„W życiu piękne są tylko chwile” – śpiewał Rysiek i niewątpliwie są przeżycia, które zapamiętamy na zawsze. Nie chcieliśmy robić zestawienia, które byłoby powieleniem highlithów z przewodnika, więc postanowiliśmy zebrać momenty, które emocjonalnie wywarły na nas największe wrażenie, wprowadzając niekiedy w totalny szok. A, że zawodowo zajmujemy się uczuciami, to i wpis taki będzie.
Po prostu total! Czyli zachwyt, fascynacja i niedowierzanie, że to naprawdę się dzieje.
Meksykański Dzień Zmarłych – nagle znaleźliśmy się w innym świecie, gdzie duchy mają swoją ucztę, a żywi tworzą barwne korowody, miejsce, gdzie śmierć i wola życia zjednoczyły się w pełni w groteskowym dance macabre.
Przeprawa przez Archipelag San Blas – niepewność, gdzie i dokąd płyniemy; strach przed morzem i łódeczkami jak łupinki, zachwyt nad pięknem natury i co najważniejsze urzekająca kultura oraz tradycje Indian Kuna
Przyroda Kostaryki, Penisula de Osa – mgły nad gęstym lasem deszczowym, barwne ary, płochliwe tukany, kosmate leniwce, głośne małpy i najpiękniejsze wschody słońca.

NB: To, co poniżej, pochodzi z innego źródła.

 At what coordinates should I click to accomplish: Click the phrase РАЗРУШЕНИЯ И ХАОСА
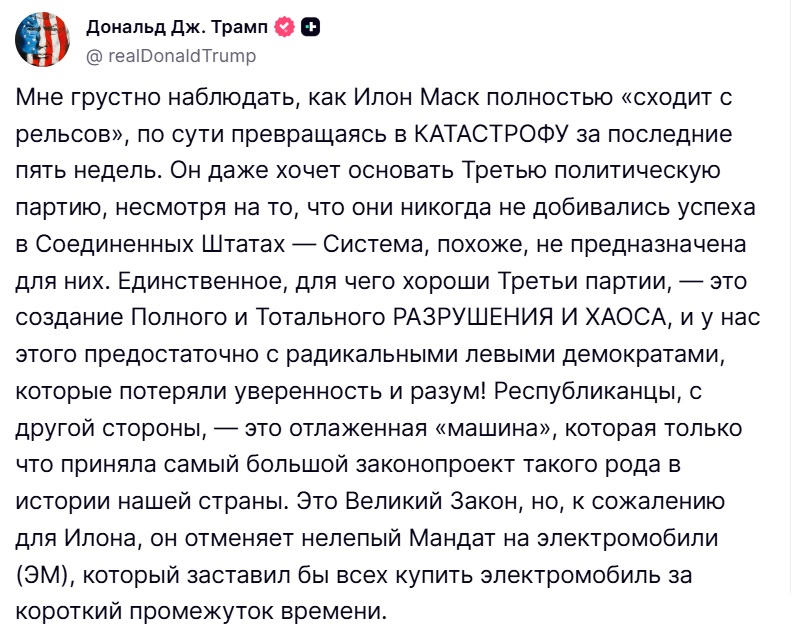[532, 318]
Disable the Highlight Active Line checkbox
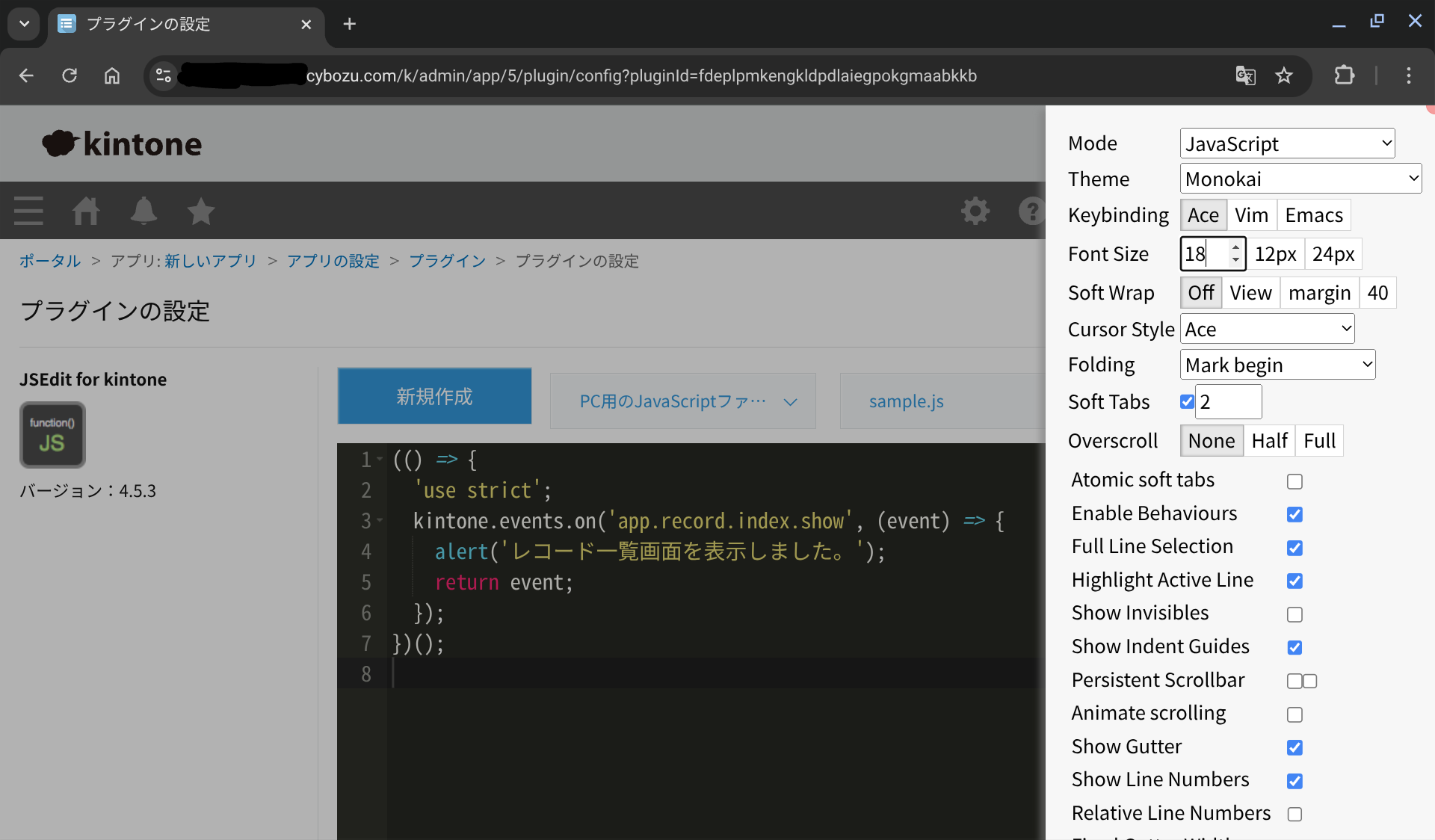Image resolution: width=1435 pixels, height=840 pixels. [1294, 581]
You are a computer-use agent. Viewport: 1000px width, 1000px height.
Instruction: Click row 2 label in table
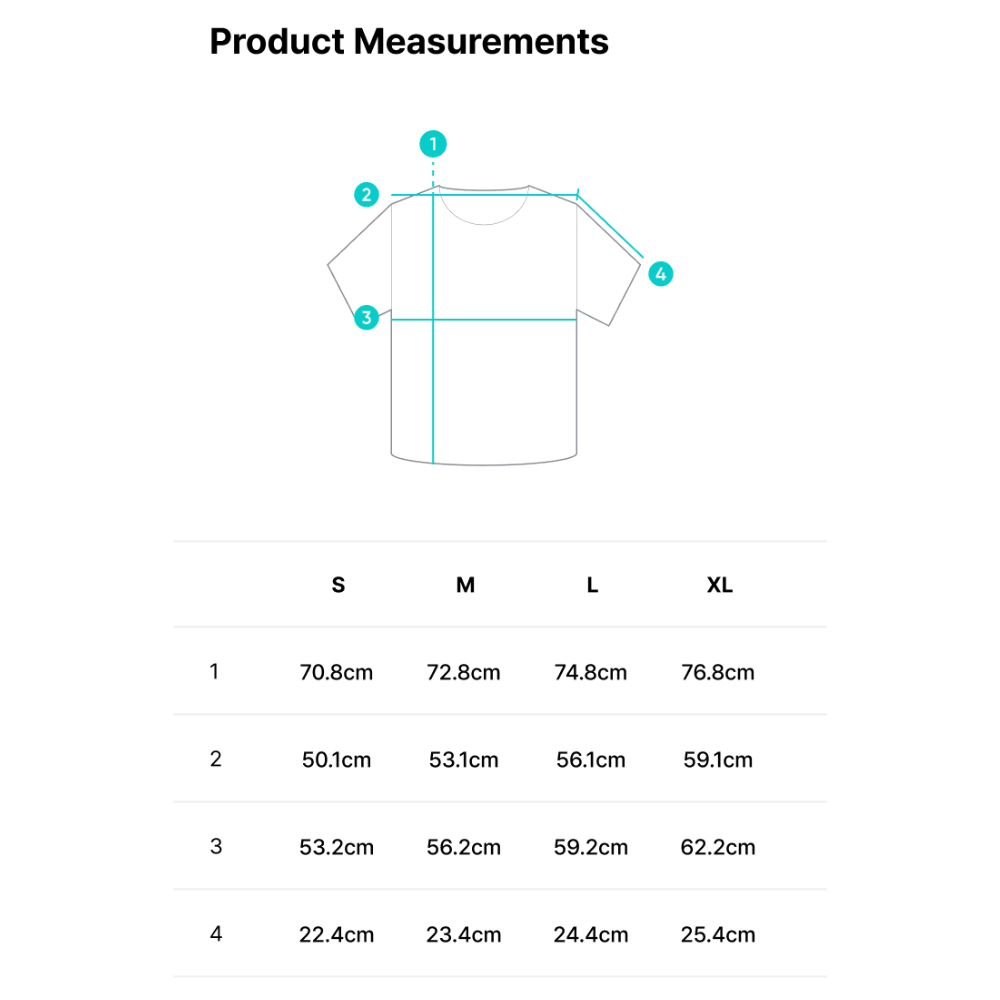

Spotkanie z kulturą Majów – od malowniczych miejsc kultu i miast ukrytych w dżungli, po tradycyjne wierzenia, medycynę i rzemiosło
Dom Fridy Kahlo – niezwykle kolorowy i radosny, choć pełen cierpienia, które towarzyszyło artystce. Miejsce, w którym rozgrywały się romanse i doskwierała samotność.
Radość:
Morze Karaibskie – za niesamowite odcienie turkusów i błękitu, pierwsze plażowanie i spotkanie z żółwiami, pierwszy snorkeling na rafie koralowej w Belize.
Złapanie fali i utrzymanie się przez całe 3 sekundy na desce surfingowej w San Blas (Nayarit, Meksyk)
Pobyt w Belize i zrobienie warkoczyków, o których Ania marzyła niemal ćwierć wieku.
Smutek:

Odwiedziny północnego Quiche w Gwatemali – gdzie 30 lat temu miało miejsce ludobójstwo Indian Ixil, a sprawiedliwość nie została wymierzona do dziś.
Garifuńskie wioski w Hondurasie – gdzie małe dzieci marzą o butach Nike i emigracji do USA nawet nielegalnej, a dorośli są być może ostatnimi, którzy potrafią powiedzieć „Jestem Garifuna i jestem dumny z moich korzeni”.
Hawana – niegdyś piękne miasto, dziś w znacznej mierze zrujnowana, z sypiącymi się kamienicami i ubogimi ludźmi, borykającymi się z codziennym życiem w reżimowym kraju.
Strach:
Noc na plaży w San Blas (Meksyk), dopiero co naczytaliśmy się o kartelach i transporcie narkotyków, a tu tyle łódek nocą pływa – nie spaliśmy do piątej, nasłuchując czy narcotraficantes nie zamordują nas podczas snu. Rano nasz gospodarz zabił nas śmiechem i wyjaśnił, że to był nocny połów ryb i skorupiaków.
Szaleńcze jazdy chickenbusem w Gwatemali –nie wiadomo czego bać się bardziej, rozklekotanego autobusu, górskich serpentyn czy ułańskiej fantazji kierowcy.
Mała motoróweczka na dużych falach, podchmielony kapitan podczas przeprawy przez Archipelag San Blas z Panamy do Kolumbii i wizja, że my i nasz dobytek wpada do morza…
Złość:

Wulkan Poas – nie ma to jak wybrać jeden, jedyny wulkan do odwiedzenia w Kostaryce, zapłacić za dojazd i wstęp, nie zobaczyć nic i przemoknąć do suchej nitki.
Livingstone – za sterty śmieci na plaży i przekręty na cenach.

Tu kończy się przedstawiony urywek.